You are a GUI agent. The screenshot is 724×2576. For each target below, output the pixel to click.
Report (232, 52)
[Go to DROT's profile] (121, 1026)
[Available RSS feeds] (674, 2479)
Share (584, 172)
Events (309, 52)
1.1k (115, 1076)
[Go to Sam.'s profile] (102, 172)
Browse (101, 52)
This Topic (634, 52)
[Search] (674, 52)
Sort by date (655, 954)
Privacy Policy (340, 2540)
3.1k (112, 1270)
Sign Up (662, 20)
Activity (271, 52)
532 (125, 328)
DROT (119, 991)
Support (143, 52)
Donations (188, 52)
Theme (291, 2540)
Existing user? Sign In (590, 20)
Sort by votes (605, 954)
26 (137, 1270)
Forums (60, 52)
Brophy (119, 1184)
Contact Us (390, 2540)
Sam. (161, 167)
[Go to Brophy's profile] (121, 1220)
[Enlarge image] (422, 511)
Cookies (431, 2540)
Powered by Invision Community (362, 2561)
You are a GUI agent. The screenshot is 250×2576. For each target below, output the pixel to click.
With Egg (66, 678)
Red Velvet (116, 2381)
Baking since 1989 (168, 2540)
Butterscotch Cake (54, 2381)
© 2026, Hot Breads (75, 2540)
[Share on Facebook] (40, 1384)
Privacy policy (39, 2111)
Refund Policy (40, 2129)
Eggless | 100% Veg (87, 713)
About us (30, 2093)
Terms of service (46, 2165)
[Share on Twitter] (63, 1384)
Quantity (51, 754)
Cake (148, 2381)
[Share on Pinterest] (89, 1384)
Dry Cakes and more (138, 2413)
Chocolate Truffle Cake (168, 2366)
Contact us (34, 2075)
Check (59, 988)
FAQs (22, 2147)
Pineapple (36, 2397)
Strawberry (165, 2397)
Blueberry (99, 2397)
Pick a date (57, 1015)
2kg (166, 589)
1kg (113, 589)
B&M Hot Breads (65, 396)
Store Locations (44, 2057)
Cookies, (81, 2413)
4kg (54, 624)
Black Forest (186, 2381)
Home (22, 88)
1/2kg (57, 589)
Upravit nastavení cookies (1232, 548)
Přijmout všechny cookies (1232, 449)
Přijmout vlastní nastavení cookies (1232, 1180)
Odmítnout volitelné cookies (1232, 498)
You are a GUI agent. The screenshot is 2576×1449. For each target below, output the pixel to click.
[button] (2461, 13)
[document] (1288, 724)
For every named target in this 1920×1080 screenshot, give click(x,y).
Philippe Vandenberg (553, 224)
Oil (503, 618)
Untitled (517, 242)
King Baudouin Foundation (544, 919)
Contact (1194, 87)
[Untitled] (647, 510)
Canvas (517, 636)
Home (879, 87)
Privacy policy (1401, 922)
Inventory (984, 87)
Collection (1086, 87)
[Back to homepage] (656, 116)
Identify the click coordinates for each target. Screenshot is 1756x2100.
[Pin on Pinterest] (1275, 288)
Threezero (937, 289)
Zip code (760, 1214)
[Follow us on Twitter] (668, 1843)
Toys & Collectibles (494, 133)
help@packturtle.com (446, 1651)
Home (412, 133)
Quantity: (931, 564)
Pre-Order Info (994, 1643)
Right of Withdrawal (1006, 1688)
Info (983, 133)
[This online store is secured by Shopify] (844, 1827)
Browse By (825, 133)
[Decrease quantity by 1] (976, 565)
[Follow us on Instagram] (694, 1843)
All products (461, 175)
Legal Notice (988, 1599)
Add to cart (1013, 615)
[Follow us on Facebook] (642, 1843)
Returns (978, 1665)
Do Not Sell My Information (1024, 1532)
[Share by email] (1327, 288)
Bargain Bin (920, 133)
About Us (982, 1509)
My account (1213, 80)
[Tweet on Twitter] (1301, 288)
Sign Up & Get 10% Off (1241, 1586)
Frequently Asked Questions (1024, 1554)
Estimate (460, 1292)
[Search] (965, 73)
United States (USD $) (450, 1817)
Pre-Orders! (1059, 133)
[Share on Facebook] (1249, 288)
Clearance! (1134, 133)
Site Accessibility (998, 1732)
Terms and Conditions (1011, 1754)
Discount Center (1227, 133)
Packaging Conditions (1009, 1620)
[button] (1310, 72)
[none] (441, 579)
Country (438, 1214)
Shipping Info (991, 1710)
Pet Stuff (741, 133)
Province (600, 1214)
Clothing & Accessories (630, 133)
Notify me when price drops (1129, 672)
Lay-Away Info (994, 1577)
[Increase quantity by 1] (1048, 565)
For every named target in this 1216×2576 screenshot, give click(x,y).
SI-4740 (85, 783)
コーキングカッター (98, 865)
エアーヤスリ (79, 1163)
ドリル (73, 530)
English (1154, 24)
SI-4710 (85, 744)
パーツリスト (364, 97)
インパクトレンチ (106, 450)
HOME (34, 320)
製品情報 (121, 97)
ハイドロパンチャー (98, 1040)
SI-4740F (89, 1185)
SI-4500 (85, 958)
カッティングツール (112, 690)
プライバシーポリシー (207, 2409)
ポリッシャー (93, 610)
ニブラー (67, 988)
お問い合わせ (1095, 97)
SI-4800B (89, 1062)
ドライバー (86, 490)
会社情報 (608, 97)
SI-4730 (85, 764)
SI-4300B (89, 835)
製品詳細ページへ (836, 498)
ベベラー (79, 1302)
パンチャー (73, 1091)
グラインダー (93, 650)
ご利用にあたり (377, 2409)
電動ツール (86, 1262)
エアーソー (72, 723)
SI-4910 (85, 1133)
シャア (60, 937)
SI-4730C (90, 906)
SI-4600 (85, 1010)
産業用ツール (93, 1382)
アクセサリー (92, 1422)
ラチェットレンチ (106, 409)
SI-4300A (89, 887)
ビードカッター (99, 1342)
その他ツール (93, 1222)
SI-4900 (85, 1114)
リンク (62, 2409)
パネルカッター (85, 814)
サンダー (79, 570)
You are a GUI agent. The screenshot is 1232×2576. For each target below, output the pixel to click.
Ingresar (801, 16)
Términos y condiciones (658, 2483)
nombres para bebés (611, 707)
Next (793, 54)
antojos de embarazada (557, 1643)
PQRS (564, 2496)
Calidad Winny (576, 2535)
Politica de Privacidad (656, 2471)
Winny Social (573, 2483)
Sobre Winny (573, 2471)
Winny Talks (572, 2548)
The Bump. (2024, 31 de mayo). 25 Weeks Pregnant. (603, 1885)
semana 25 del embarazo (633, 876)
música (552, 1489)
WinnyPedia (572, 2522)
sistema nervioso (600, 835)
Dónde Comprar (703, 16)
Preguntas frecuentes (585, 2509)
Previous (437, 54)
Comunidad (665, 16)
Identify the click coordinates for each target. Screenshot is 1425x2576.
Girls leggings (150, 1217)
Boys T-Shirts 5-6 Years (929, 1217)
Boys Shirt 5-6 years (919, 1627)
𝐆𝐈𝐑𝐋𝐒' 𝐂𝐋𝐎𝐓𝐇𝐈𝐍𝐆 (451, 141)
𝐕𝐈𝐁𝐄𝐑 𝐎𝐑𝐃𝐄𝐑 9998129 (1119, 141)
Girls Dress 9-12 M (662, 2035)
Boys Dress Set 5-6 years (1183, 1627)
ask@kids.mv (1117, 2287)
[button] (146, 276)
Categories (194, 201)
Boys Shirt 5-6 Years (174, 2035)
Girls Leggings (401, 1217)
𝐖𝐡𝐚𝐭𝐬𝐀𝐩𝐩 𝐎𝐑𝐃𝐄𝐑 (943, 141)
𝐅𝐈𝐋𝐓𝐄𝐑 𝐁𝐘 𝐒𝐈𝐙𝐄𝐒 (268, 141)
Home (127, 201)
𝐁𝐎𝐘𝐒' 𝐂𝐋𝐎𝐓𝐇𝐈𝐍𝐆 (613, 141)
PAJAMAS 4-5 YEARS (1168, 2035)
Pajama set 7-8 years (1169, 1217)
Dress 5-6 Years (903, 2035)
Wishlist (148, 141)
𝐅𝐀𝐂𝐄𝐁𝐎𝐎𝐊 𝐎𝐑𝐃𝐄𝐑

* Problem description *
The lines above starting at the one that contains "Cookies (431, 2540)" and ending at the one that contains "Odmítnout volitelné cookies (1232, 498)" must be transcribed exactly, and no other lines may appear.

* Output for this exercise *
Cookies (431, 2540)
Powered by Invision Community (362, 2561)
You are a GUI agent. The screenshot is 250×2576. For each target below, output the pixel to click.
With Egg (66, 678)
Red Velvet (116, 2381)
Baking since 1989 (168, 2540)
Butterscotch Cake (54, 2381)
© 2026, Hot Breads (75, 2540)
[Share on Facebook] (40, 1384)
Privacy policy (39, 2111)
Refund Policy (40, 2129)
Eggless | 100% Veg (87, 713)
About us (30, 2093)
Terms of service (46, 2165)
[Share on Twitter] (63, 1384)
Quantity (51, 754)
Cake (148, 2381)
[Share on Pinterest] (89, 1384)
Dry Cakes and more (138, 2413)
Chocolate Truffle Cake (168, 2366)
Contact us (34, 2075)
Check (59, 988)
FAQs (22, 2147)
Pineapple (36, 2397)
Strawberry (165, 2397)
Blueberry (99, 2397)
Pick a date (57, 1015)
2kg (166, 589)
1kg (113, 589)
B&M Hot Breads (65, 396)
Store Locations (44, 2057)
Cookies, (81, 2413)
4kg (54, 624)
Black Forest (186, 2381)
Home (22, 88)
1/2kg (57, 589)
Upravit nastavení cookies (1232, 548)
Přijmout všechny cookies (1232, 449)
Přijmout vlastní nastavení cookies (1232, 1180)
Odmítnout volitelné cookies (1232, 498)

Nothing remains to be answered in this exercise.